Talks continue as contract expires

This Sunday, July 31, the Buffalo Newspaper Guild’s contract with The Buffalo News expires.

For that reason, we ask all Guild members to wear black on Friday as a reminder of the challenge ahead and our united resolve to stick together to achieve our goals, including affordable health insurance and wages that offer a reasonable standard of living.

While it is a moment that should be noted, it is not a date that should cause Guild members any immediate heartache. All the terms and conditions of our current contract will remain in full force and effect while we bargain a new contract.

However, there is a date that holds much more practical meaning – Jan. 1.

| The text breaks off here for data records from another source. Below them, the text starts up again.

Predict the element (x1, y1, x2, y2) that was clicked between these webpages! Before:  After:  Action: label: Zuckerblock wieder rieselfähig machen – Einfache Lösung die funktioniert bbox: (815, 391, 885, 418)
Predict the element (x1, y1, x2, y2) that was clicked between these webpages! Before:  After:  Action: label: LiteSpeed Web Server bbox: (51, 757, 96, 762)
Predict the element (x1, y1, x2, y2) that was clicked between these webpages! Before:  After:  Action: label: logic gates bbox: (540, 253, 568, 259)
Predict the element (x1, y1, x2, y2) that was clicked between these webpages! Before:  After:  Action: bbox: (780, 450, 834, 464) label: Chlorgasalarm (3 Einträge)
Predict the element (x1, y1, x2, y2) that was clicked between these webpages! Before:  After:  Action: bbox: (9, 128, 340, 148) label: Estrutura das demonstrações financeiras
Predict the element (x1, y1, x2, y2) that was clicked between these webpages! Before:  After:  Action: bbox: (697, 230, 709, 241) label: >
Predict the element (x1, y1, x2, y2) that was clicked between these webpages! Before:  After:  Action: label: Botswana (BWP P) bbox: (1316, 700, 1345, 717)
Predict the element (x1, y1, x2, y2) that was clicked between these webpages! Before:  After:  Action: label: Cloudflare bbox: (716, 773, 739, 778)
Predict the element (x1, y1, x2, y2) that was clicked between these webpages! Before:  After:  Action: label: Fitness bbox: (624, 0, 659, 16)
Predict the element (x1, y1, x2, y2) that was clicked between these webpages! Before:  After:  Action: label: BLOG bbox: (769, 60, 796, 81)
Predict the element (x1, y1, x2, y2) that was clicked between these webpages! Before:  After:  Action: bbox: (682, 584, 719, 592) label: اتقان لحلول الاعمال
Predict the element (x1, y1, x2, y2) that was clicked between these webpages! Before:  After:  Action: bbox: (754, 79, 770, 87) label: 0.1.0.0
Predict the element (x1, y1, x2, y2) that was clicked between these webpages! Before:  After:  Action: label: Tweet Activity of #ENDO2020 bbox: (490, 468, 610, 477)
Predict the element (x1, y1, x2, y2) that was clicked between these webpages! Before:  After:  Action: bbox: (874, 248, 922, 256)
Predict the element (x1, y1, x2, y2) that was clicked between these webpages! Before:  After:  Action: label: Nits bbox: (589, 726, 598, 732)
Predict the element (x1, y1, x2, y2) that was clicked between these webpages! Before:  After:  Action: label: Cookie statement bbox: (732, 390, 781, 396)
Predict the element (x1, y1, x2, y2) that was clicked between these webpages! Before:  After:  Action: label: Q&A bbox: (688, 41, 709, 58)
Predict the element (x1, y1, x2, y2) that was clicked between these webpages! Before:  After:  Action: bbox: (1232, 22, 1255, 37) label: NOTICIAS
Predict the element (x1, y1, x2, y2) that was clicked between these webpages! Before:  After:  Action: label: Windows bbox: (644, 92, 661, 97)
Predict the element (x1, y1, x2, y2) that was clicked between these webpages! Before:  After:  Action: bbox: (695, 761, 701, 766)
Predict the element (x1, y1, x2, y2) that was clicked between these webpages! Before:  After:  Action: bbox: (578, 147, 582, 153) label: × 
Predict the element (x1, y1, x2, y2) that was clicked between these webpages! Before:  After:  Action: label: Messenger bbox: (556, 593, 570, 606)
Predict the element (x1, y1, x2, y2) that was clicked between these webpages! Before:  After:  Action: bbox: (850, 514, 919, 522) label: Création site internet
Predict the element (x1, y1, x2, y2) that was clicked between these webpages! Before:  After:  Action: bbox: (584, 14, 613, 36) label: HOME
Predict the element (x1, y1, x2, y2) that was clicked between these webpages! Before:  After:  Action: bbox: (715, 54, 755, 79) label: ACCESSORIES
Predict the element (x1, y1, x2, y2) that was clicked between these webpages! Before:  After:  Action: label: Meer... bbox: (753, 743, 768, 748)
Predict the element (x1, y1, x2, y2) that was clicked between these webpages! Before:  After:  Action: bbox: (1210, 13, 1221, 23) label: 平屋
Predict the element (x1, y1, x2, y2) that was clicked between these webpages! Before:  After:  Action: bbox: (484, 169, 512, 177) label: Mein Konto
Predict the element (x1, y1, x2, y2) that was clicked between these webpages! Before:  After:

Under a clause in our contract, the News will no longer have to pay the full cost of our base health insurance plan starting on that date unless The Guild and The News negotiate an alternative agreement. If we don’t obtain a change in the clause or an alternative arrangement, the amount Guild employees pay for insurance will quickly reach thousands of dollars a year, then tens of thousands.

“We need to take seriously the expiration of the contract. But what’s important now is that we methodically go through the contract issues at the bargaining table to reach a new agreement, and we’re doing that,” said Guild President Henry Davis.

The News and Guild began negotiating later than usual after the company sought a postponement in bargaining until after the first quarter of the year. In addition, it became necessary to address a host of issues related to the current voluntary separation offer at The News.

Negotiations between the Guild and management started in May and are continuing. The parties have scheduled bargaining dates through the end of August and will continue to work diligently toward reaching an agreement.

“The contract has an evergreen clause that keeps all terms of the contract in full force, even after July 31,” said Marian Needham, the national union representative working with the local bargaining team.

While the evergreen clause gives either party the right to cancel the contract, it requires 60 days advance notice. Even then, federal labor law requires that the vast majority of the contract terms remain unchanged while bargaining continues.

Among other things, the Guild bargaining team on July 5 proposed a redesign of health insurance that preserves affordable coverage for members while lowering the cost of insurance premiums for The News. The proposal calls for moving to a “low-deductible” health plan that requires some cost-sharing by participants but not premium-sharing. Details were published in the last bargaining bulletin and are available here.

The Guild and The News also agreed this week to an arrangement that, at management’s discretion, will allow newsroom bargaining unit members who take the pension enhanced buyout currently being offered by The News to return to work as part-time employees.